Tales referencias no han desaparecido, es verdad, representan una especie de herencia que nadie niega, pues para muchos coincide (y sigue coincidiendo) con una parte importante de su propia biografía –la adolescencia–, pero es como si hubieran perdido su función operativa para determinar la mentalidad y las acciones de la persona, como si conservasen un peso residual, reducido a una serie de reglas de comportamiento que hay que esforzarse en cumplir.

Es sabido que cada vez que una cultura, tradición o religión asume la fisonomía de una obligación moral y la forma de un abstracto deber ser, comienzan de hecho a debilitarse los factores que constituyen o generan la personalidad humana y la vida social. Pueden mantenerse mucho tiempo dictando lo que se debe hacer o no, pueden contribuir a formar nuestro super–yo (es decir, nuestro código interiorizado de prohibiciones y obligaciones), y alimentar así nuestros sentimientos de culpa –algo de lo que se acusa muy a menudo a la Iglesia católica–, pero de hecho ya ha comenzado su declive. Si esos valores determinan lo que cada uno debe ser y hacer, antes o después (como bien vio Nietzsche) serán percibidos como separados, luego opuestos y finalmente enemigos de la vida de los hombres. Al no ser capaces de cumplir lo que deben, los hombres terminan inevitablemente por decidir arbitrariamente lo que pueden y, en definitiva, lo que «son».

En esta trayectoria, desarrollada claramente a lo largo de la historia de la cultura occidental de las últimas décadas, queda como factor no del todo asimilable el cristianismo. Y digo no del todo por un motivo preciso: muchas veces ha sido entendido, y lo sigue siendo –fuera, pero también dentro de la Iglesia–, como un depósito de valores o (de forma más políticamente correcta) como una modalidad ética, y desde este punto de vista es innegable que esta concepción comparta la triste suerte de las agencias del «deber ser» en nuestra sociedad y se convierta en una práctica virtuosa que inspira el comportamiento moral de una minoría cada vez más reducida, y deje de ser una propuesta ideal para todos.

Pensaba en esta trayectoria necesaria –como una fuerza de gravedad de las sociedades complejas– al leer el informe de Roberto Cartocci sobre la Geografía de la Italia católica que se acaba de publicar. Recoge estudios sociológicos sobre las prácticas culturales (por ejemplo, la frecuencia con que se asiste a la Misa dominical), sacramentales (el número de matrimonios religiosos, niños nacidos fuera del matrimonio y bautizos) e institucionales (la casilla del IRPF) ligadas a las enseñanzas de la Iglesia.

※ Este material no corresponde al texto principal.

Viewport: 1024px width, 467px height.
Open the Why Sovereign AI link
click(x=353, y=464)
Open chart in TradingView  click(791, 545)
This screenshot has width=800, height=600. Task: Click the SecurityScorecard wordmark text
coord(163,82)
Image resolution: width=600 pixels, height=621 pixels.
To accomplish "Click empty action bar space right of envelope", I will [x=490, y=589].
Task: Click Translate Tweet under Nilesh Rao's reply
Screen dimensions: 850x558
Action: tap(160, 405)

El dato más llamativo que parece emerger de esta investigación es una nueva localización de la «fuerza» católica en Italia, que no se daría ya en un Sur tradicionalmente católico por ser menos laicista, un Norte «blanco» con un catolicismo popular–social (donde Venecia es el ejemplo clásico) y un Norte «rojo» alternativo a la tradición católica (Emilia Romagna), sino en dos bloques prácticamente contrapuestos, que dividen a Italia en dos: por una parte, un Norte más evolucionado culturalmente, más productivo económicamente y más «secularizado» a nivel religioso; y por otra un Sur más tradicionalista o reaccionario culturalmente, más estancado por una economía tendencialmente asistencialista y más religiosamente «devoto».

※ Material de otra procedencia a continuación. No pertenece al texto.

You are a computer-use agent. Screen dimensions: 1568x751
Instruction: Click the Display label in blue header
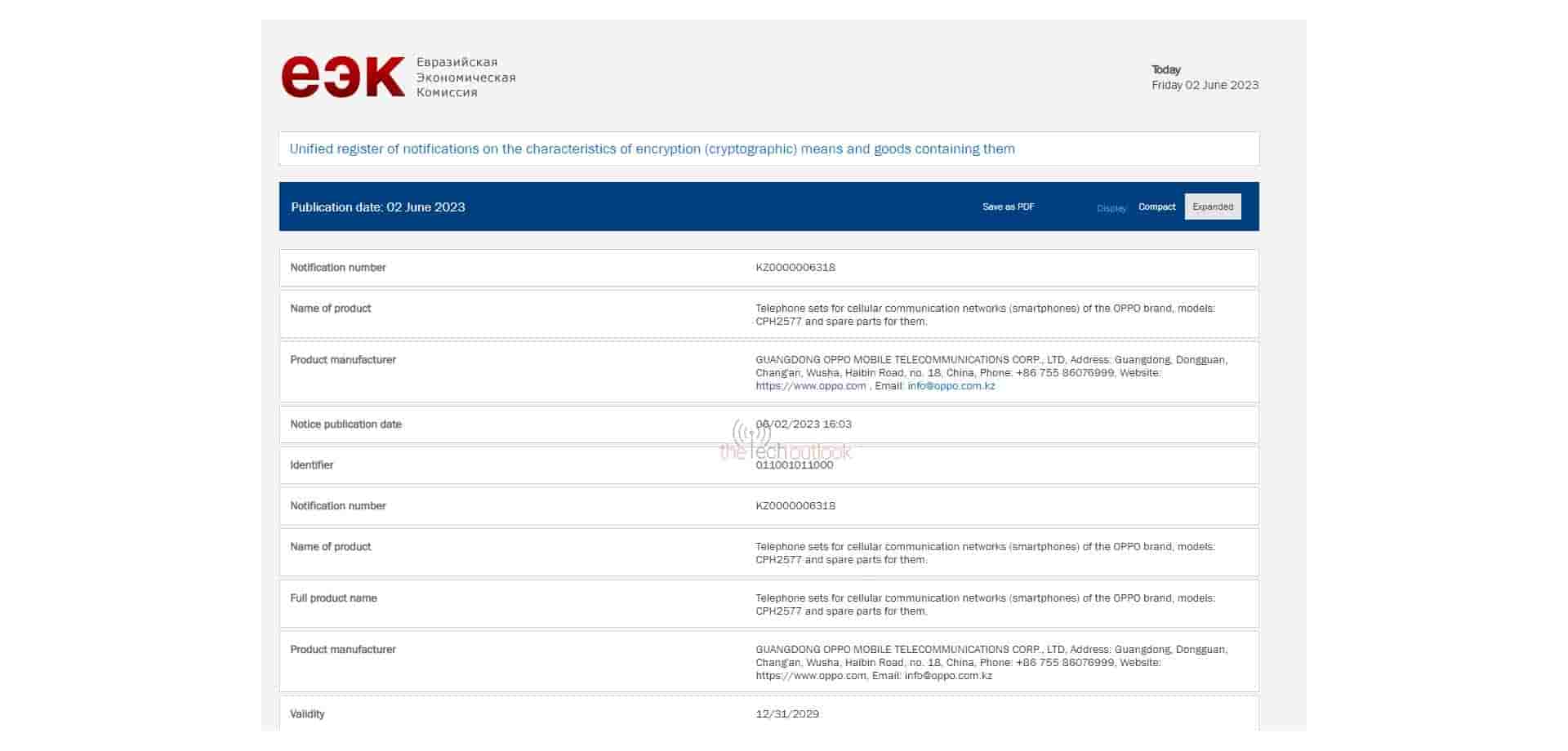[x=1111, y=209]
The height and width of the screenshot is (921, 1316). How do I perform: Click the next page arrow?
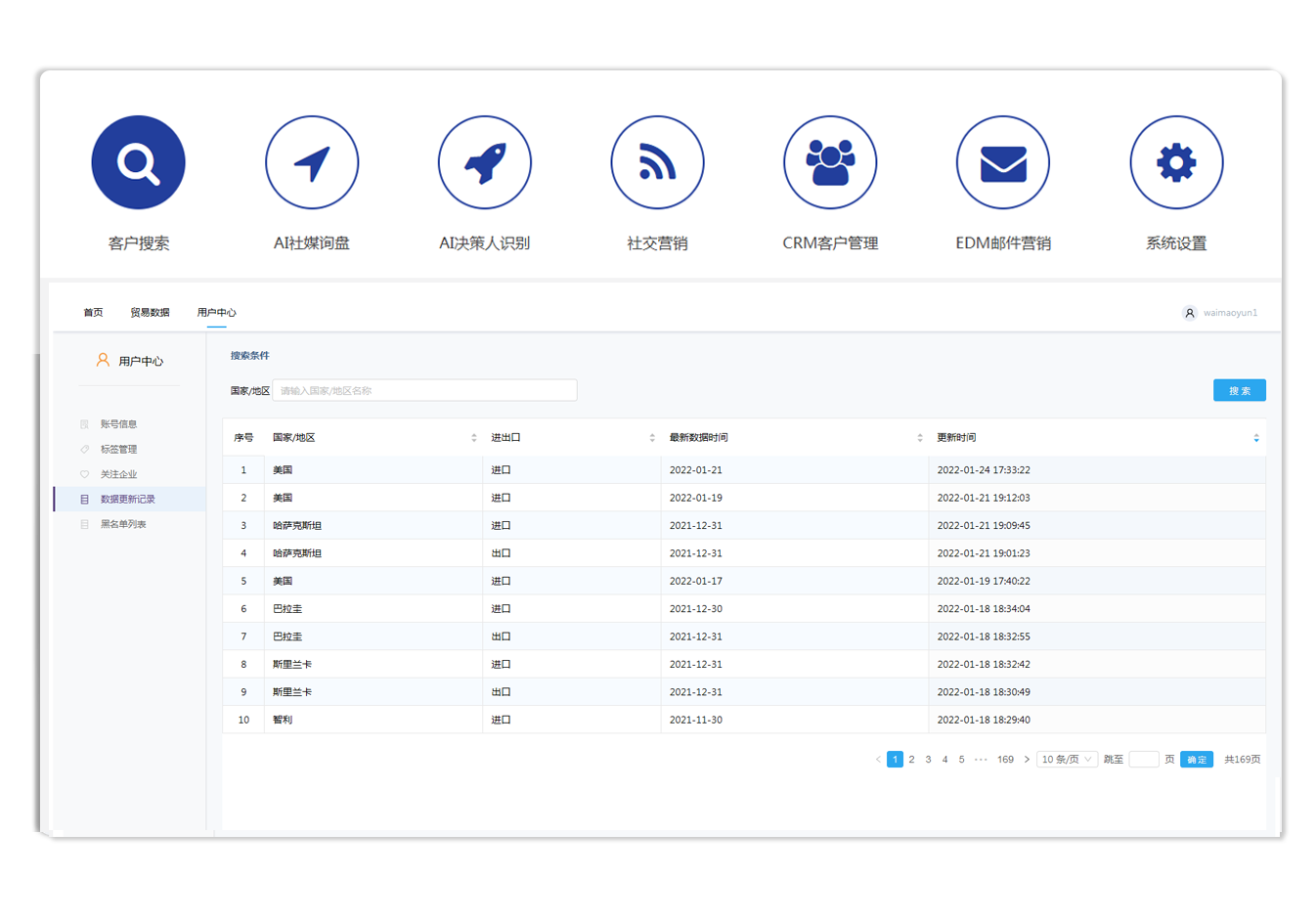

El escenario resultante podría sugerir la equiparación, demasiado fácil, entre catolicismo y retraso social por un lado, secularización y progreso civil por otro. Pero se trata quizá de una interpretación que no ayuda a entender verdaderamente lo que está en juego, por una sencilla razón: concebir desde el principio el cristianismo como un determinado conjunto de comportamientos morales. Sabemos lo ambigua que puede ser una concepción así de la religión. En algunos casos, casi considerada como un factor de emancipación socio–económica (el famoso efecto «calvinista» en la historia del capitalismo moderno); en otros, como expresión de atraso y conformismo. Pero aunque pueda cambiar de signo (o de confesión: protestantismo y/o catolicismo), el esquema de lectura corre el riesgo de faltar a su objeto. La secularización, de hecho, no es sólo ni tanto el abandono de una cultura religiosa y de una sociedad fundada sobre una base «sagrada», sino un proceso interno que implica la reducción moral del cristianismo. El secularismo comienza en el cristianismo, cuando éste es concebido como un código de comportamiento, y lo debilita precisamente porque no reconoce su origen y lo aplasta, midiéndolo según sus consecuencias.

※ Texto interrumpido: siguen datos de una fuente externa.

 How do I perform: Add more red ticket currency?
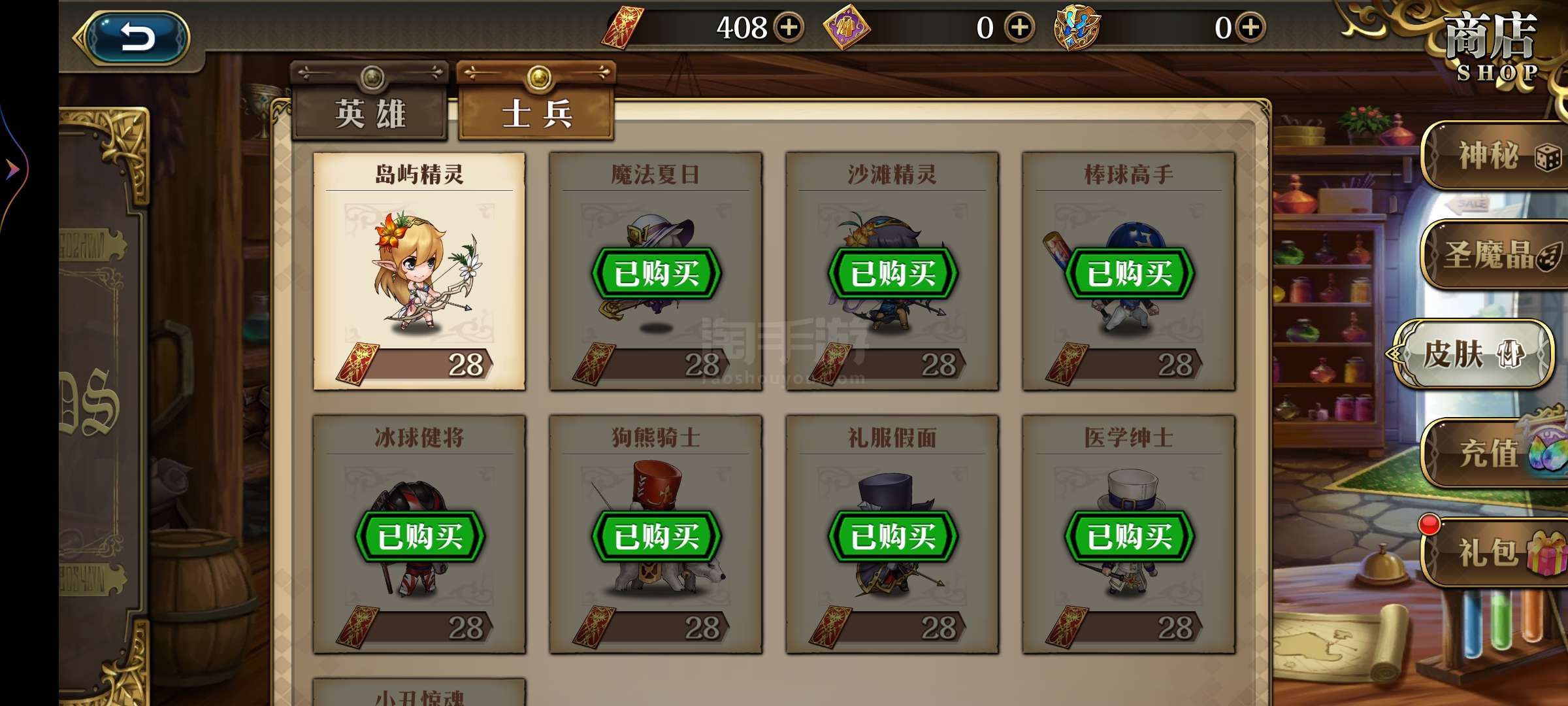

No es casual que el citado estudio hable también de la minoría católica en la Italia secularizada como un factor considerablemente positivo (a pesar de los porcentajes), por la cohesión, la solidez de su pertenencia, el papel de inspiración y condicionamiento para la sociedad civil y la política. Pero también respecto a esta minoría creativa, la llama así, la partida queda totalmente abierta y ambigua: una minoría puede ser vista desde fuera (y sobre todo desde dentro) como un lobby, como un medio para la conquista del consenso y la gestión del poder, o como un inicio, una novedad, permanente inicio en la experiencia personal y social del cristianismo. El «dato» sociológico de este inicio tiene un peso real mucho menos medible, porque es un peso que lleva dentro algo imponderable, algo que no es previsible en las lógicas de pertenencia de grupo, sino que tiene que ver con la «conversión», es decir, el imprevisto cambio de mentalidad (de conocimiento y por tantode acción) que de forma tal vez no inmediata empieza a cambiar o a renovar un ambiente y una costumbre homologada. En el fondo, éste fue uno de los factores más concretos y determinantes que cambiaron el rostro del Imperio romano, llegando a reconstruir un terreno social a partir de su disolución.

En este punto, retomo un pasaje del reciente libro–entrevista de Benedicto XVI con Peter Seewald, cuando el periodista le pregunta si en el fondo la parábola del secularismo occidental no ha resultado ya vencedora y si por tanto el cristianismo no está destinado a agotarse. «El cristianismo –responde el Papa– quizá asumirá un nuevo rostro, un aspecto cultural distinto. El cristianismo no determina la opinión pública mundial, son otros la guía. Y sin embargo el cristianismo es la fuerza vital sin la cual las demás cosas no podrían seguir existiendo» (Luz del mundo). La secularización no se podría entender en toda su complejidad sin esta fuerza que, antes aún de indicarnos lo que debemos hacer, nos hace conocer los factores reales que están en juego en la historia del mundo.